A. D.
January 26.
ON AMBITION.
The best of all good things, says M. Retz, is repose. All the pleasures which nature can bestow, become insipid to him who is agitated by ambition, who is tormented by vanity, or torn by envy. You shall see a man on whom fortune has been prodigal of her choicest favours, to whom nature has given a sound and vigorous body; who is beloved by his wife and his children, whom he cherishes; whose presence spreads pleasure and joy in his family, where he is only an apparition; who, if he lived on his own domains, would enjoy the pleasure of doing good to a set of vassals, but he there makes his appearance only three or four times in a year; and is then scarcely seen till he is gone again. This man does not feel the value of health; he does not enjoy his fortune. His life which might flow on in that kind of animated leisure, which results from the exercise of acts of beneficence, is consumed in agitation and in fear. Independent by his riches, he devotes himself to servitude, and is tormented by chagrin. His sleep, which ought to be pleasing, is troubled by envy and disquietude. He writes, he cringes, he solicits, he tears himself from pleasures, and gives himself up to occupations that are not suited to his taste; he in a measure refuses to live during forty years of his life, in order that he may obtain employment, dignities, marks of distinction, which, when he obtains them, he cannot enjoy.
TRUE VIRTUE AND HONOUR.
Men possessed of these, value not themselves upon any regard to inferior obligations, and yet violate that which is the most sacred and ancient of all---religion.

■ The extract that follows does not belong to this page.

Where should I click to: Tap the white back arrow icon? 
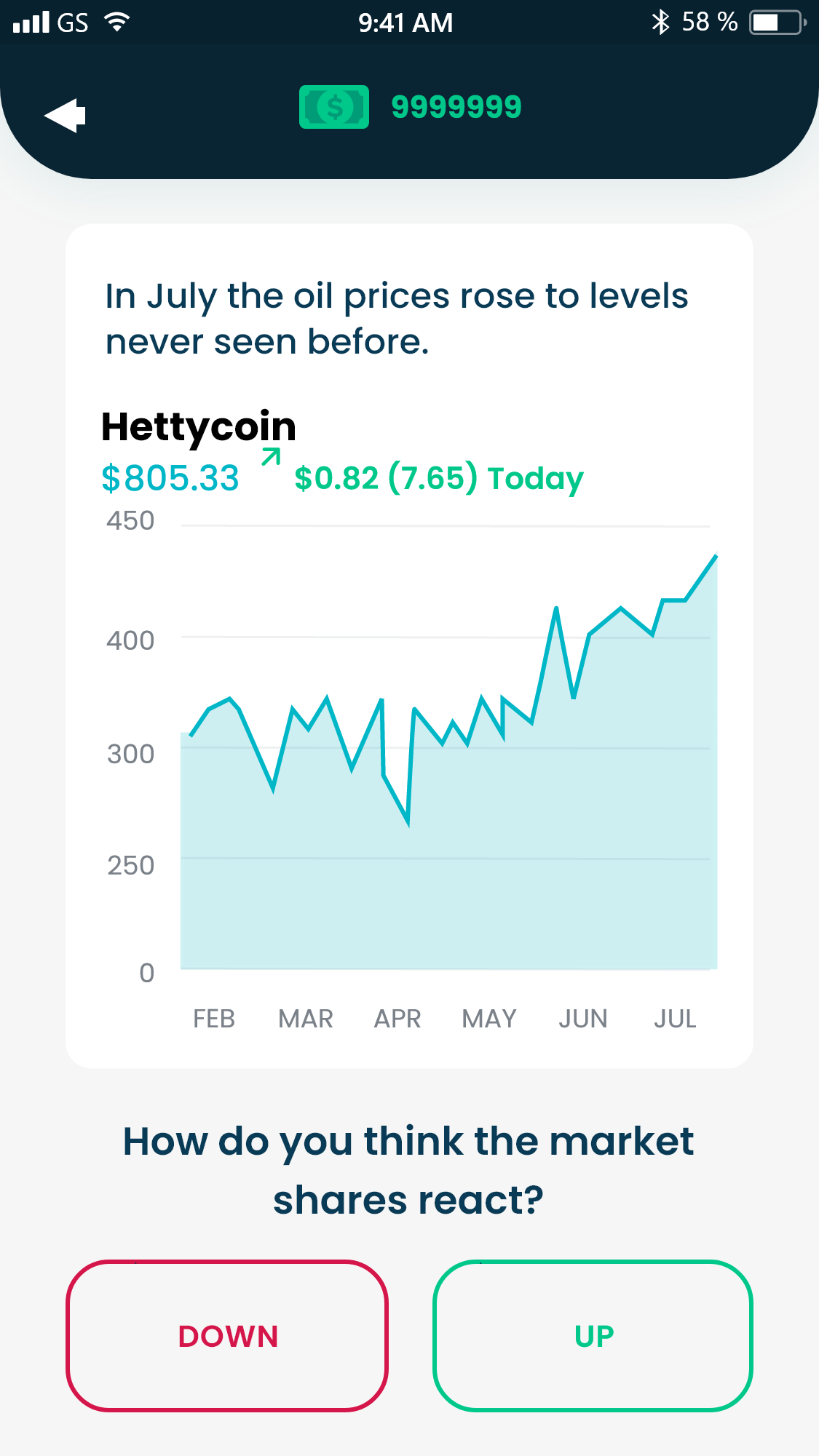(66, 115)
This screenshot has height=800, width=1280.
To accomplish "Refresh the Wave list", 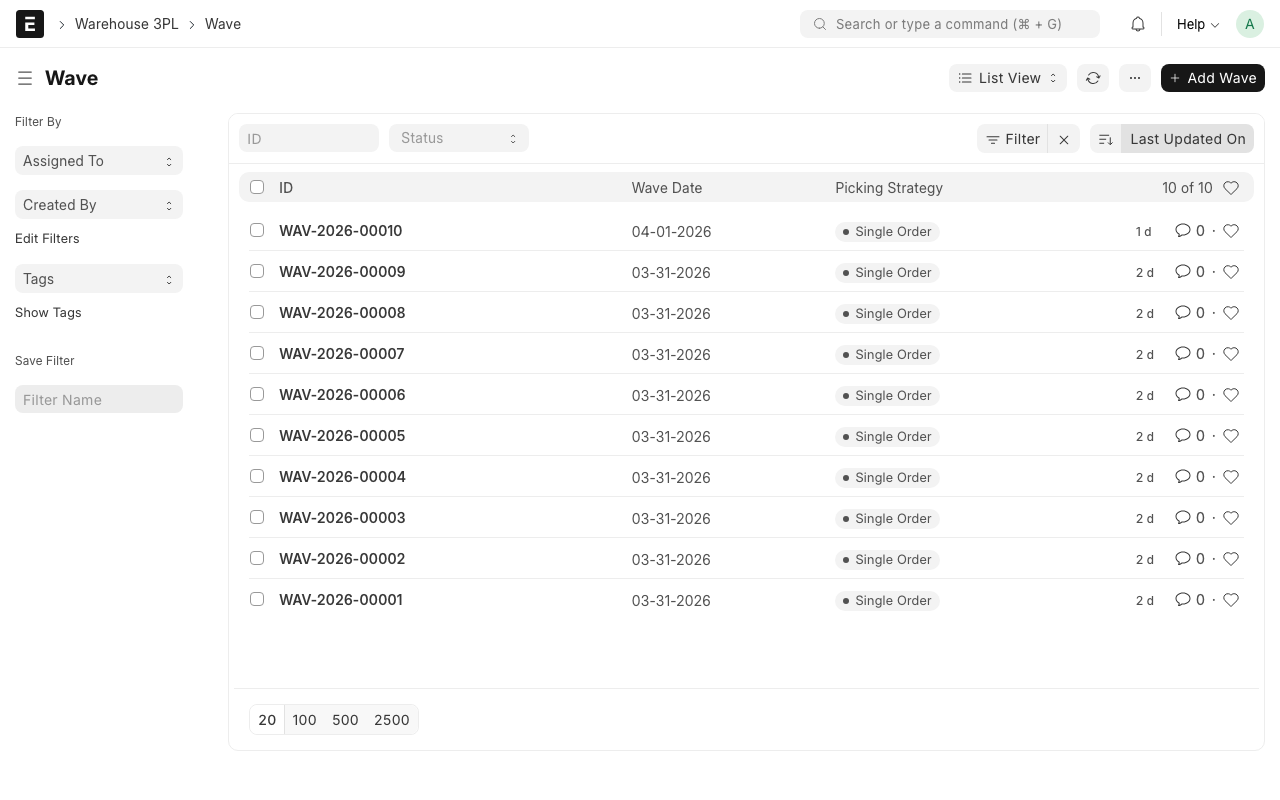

They should consider such violation as a severe reproach in the most enlightened state of human nature; and under the purest dispensation of religion, it appears to have extinguished the sense of gratitude to Heaven, and to slight all acknowledgment of the great and true God. Such conduct implies either an entire want, or a wilful suppression of some of the best and most generous affections belonging to human nature.